Galerkin Methods

Models can easily become so complex that they are impenetrable, unexaminable, and virtually unalterable.

— Donella Meadows (1980) "The unavoidable a priori" in: Randers J. ed., Elements of the system dynamics method. p. 27.

In our last post, we introduced the unsteady non-linear advection-diffusion-reaction equation in strong form,
$$
\mathcal{L}\left(u\right) \equiv \frac{\partial u}{\partial t} + \nabla\cdot\left[\vec{F}\left(u\right) - \kappa\left(u\right)\nabla u\right] + S\left(u, \grad u\right) - f\left(\vec{x}, t\right),
$$
and weak form,
$$
\begin{eqnarray*}
\mathcal{R}\left(u, w\right) \equiv \int_{\Omega} \Bigg[-\left(\frac{\partial w}{\partial t}\right)^{T} u - \left(\nabla w\right)^{T} \cdot \left[\vec{F}\left(u\right) - \kappa\left(u\right)\nabla u\right] + w^{T} S\left(u, \grad u\right) \\\ - w^{T} f\left(\vec{x}, t\right)\Bigg] dx + \int_{\partial\Omega} w^{T} \left[\vec{F}\left(u\right) - \kappa\left(u\right)\nabla u\right]\cdot \vec{n} ds.
\end{eqnarray*}
$$

To find exact solutions of the weak form, we need to find $u \in \mathcal{W}$, such that
$$
\mathcal{R}\left(u, w\right) = 0,
$$
$\forall w \in \mathcal{W}$. In practice, $u$ only has a closed form expression for the simplest problems and $\mathcal{W}$ consists of infinitely many functions. So, finding $u$ exactly ranges from practically impossible to actually impossible for most problems that would turn up in the real world. Clearly we need some way to approximate the solution.

Galerkin Methods

The fundamental idea behind Galerkin methods is:

Rather than trying to find solutions from an infinitely large set of functions, we try to find the best approximation from a set of a finite number of functions.
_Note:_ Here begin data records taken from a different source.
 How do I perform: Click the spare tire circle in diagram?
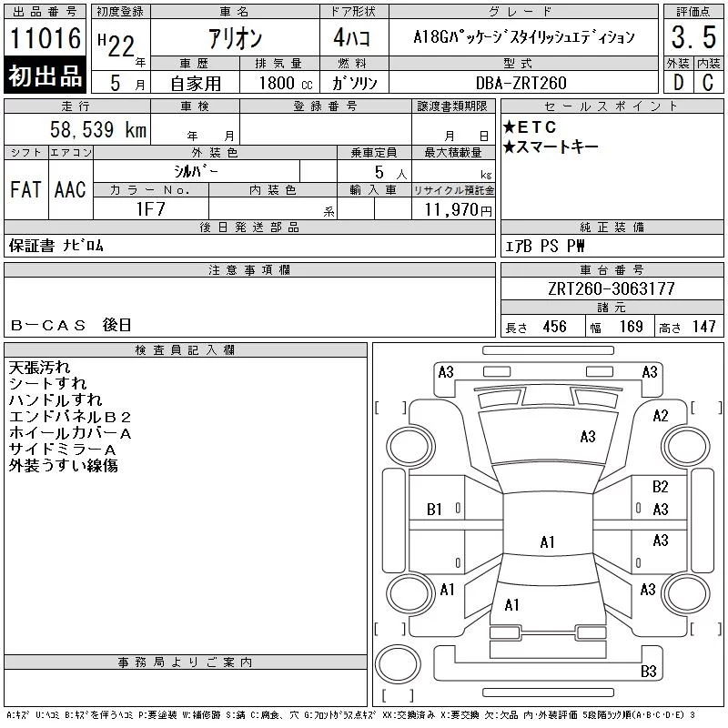tap(398, 663)
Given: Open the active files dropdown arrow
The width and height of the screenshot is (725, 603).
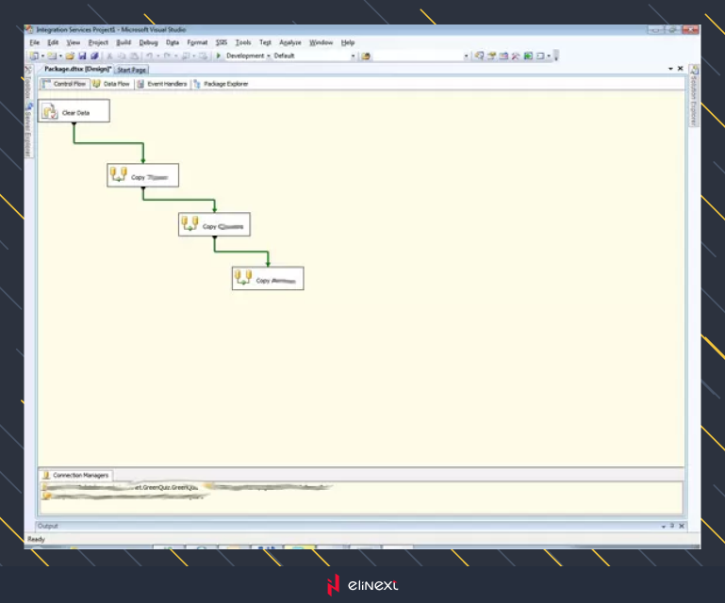Looking at the screenshot, I should [670, 69].
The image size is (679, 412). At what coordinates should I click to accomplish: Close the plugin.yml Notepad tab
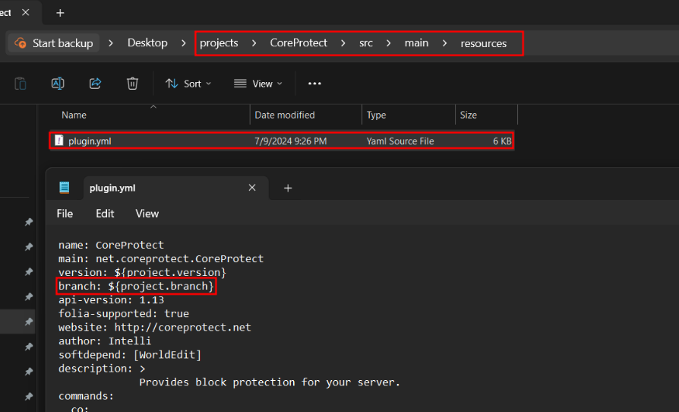[x=253, y=188]
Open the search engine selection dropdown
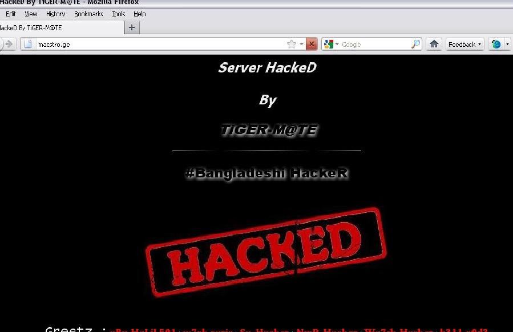The height and width of the screenshot is (332, 513). click(337, 44)
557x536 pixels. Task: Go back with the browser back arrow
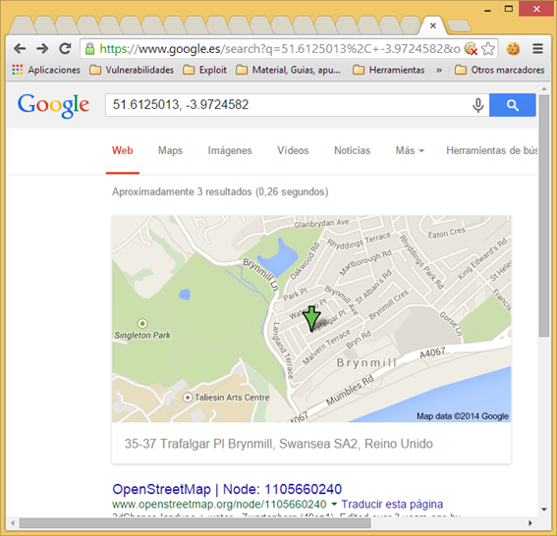coord(20,48)
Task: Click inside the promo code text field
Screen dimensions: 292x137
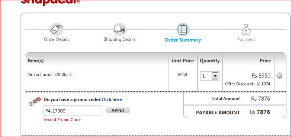Action: coord(73,111)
Moving from an infinite number of functions to a finite number to approximate the solution is called discretization. We often call these kinds of approximate solutions discrete.

Let's say we have a set of $N$ functions that we're going to use to approximate the solution. That is, we'll try to approximate the solution by summing together weighted combinations of those $N$ functions. We're going to call that set of function $\mathcal{U}_{N}$ and all of the function that are in $\mathcal{U}_{N}$ are functions that are also in $\mathcal{W}$ (or $\mathcal{U}_{N} \subset \mathcal{W}$ in mathematical notation). If we're only using $N$ functions to approximate $u$, then we only need to use $N$ functions to test against (i.e. only $N$ functions for $w$). So, we can describe finding an approximation to the solution as, find $u_{N} \in \mathcal{U}_{N}$, such that
$$
\mathcal{R}\left(u_{N}, w_{N}\right) = 0,
$$
$\forall w_{N} \in \mathcal{W}_{N}$. Here, we've introduced $\mathcal{W}_{N}$ as a short hand for the set of $N$ functions we're testing against.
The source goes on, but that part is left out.